• **Assignment**
Gather, from the listing beneath this task, every line holding the string "beside".

• **Task input**
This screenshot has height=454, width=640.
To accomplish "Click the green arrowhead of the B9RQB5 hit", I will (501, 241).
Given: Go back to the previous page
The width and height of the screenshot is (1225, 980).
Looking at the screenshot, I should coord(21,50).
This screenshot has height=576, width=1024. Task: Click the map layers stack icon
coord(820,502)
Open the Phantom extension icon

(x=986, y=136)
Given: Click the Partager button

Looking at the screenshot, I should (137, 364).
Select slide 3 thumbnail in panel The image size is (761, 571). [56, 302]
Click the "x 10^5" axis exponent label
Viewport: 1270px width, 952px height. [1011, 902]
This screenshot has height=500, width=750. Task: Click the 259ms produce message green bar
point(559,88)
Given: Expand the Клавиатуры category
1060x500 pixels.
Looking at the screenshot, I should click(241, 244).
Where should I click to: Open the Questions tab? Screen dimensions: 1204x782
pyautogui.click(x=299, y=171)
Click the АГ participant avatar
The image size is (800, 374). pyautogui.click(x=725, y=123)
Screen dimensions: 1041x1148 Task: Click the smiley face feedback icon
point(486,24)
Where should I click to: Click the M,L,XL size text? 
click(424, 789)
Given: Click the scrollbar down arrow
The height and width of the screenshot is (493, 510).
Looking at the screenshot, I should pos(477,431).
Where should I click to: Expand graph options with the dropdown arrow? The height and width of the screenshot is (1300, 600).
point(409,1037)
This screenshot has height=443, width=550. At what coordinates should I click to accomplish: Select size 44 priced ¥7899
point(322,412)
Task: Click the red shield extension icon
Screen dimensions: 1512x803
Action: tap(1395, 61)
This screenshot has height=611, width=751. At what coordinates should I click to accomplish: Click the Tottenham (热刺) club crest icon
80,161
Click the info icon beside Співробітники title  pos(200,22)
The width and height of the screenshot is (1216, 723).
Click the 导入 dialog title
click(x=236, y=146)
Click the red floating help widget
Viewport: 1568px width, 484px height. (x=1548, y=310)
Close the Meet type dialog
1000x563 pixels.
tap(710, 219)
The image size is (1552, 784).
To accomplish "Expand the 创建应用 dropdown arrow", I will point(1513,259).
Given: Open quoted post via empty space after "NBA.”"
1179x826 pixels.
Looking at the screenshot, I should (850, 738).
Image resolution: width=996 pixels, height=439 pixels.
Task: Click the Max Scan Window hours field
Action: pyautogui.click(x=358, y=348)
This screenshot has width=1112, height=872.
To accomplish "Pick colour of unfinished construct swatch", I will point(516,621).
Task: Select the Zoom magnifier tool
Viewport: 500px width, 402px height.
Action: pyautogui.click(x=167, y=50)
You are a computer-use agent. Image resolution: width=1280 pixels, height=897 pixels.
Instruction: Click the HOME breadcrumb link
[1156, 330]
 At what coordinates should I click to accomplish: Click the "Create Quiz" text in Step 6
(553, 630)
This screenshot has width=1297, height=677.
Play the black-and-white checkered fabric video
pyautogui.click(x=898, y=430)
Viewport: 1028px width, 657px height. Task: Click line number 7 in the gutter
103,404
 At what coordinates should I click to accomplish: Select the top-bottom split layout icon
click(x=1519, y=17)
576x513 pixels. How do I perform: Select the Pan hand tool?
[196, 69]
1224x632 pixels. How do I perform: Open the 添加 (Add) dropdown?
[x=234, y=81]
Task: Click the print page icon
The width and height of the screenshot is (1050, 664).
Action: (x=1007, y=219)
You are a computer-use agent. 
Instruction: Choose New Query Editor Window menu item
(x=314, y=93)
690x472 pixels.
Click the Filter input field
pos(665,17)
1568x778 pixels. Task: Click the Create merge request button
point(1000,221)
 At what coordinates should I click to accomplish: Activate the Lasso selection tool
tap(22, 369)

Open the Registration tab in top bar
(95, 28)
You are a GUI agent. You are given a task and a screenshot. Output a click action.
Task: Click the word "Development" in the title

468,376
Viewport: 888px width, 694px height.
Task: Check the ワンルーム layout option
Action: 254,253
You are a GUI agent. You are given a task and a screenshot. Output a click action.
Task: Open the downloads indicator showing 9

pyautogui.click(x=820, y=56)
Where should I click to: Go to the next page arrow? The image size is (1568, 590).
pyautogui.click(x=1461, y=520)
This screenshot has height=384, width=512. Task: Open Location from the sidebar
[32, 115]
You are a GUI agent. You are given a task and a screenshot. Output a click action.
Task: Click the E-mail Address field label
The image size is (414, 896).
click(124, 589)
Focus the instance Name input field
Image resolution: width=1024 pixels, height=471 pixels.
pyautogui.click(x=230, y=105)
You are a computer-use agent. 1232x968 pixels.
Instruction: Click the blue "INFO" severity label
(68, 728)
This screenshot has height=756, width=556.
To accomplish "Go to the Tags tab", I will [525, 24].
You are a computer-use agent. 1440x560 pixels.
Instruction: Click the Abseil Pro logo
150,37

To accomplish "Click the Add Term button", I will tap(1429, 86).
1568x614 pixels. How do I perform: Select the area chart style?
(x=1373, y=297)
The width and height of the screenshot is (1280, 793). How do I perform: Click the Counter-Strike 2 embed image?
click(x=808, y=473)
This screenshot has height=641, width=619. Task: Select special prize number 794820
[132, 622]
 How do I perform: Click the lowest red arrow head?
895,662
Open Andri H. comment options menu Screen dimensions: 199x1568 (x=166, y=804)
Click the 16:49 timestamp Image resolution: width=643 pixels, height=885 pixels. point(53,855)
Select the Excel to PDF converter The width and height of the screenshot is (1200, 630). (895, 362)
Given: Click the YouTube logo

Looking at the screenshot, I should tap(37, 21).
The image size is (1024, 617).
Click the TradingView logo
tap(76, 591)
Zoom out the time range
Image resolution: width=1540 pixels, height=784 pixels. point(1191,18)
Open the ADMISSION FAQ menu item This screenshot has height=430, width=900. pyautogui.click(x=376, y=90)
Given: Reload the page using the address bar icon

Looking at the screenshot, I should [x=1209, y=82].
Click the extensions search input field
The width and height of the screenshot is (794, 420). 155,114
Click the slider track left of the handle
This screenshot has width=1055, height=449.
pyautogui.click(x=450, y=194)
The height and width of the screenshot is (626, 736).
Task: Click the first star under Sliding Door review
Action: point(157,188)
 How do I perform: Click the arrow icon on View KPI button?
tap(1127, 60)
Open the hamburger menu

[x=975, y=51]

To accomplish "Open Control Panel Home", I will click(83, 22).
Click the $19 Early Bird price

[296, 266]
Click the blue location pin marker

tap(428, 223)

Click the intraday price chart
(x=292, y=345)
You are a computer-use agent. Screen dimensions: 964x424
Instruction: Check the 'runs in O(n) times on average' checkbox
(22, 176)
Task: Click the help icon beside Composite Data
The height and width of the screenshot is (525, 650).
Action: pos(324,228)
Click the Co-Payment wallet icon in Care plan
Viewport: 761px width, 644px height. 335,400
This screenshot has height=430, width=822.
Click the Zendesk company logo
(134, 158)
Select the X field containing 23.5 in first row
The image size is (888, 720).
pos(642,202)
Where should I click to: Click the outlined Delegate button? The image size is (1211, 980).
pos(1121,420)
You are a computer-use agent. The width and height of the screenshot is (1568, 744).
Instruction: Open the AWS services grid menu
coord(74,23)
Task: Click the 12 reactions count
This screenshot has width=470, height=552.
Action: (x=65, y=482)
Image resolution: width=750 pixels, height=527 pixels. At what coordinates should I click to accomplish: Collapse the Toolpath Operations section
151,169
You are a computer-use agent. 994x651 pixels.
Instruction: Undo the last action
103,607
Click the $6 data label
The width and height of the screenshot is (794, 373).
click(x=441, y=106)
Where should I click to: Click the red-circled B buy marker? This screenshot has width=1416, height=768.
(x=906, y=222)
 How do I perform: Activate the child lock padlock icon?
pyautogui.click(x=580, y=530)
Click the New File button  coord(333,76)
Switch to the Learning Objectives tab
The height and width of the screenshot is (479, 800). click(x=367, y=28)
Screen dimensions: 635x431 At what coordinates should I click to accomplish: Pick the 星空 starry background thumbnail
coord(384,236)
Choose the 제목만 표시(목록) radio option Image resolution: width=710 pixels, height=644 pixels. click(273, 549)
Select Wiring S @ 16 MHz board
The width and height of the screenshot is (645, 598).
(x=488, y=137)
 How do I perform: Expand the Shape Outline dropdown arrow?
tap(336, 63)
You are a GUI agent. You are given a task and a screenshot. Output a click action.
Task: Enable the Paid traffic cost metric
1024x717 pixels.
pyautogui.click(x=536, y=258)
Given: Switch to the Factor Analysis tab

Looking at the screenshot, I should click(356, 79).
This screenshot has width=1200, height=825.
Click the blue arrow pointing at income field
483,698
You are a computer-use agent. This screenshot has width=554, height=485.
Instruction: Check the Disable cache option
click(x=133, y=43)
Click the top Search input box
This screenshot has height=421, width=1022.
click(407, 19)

• **Task answer**
Click the info icon beside Співробітники title  pos(200,22)
Task: Click the help icon beside Composite Data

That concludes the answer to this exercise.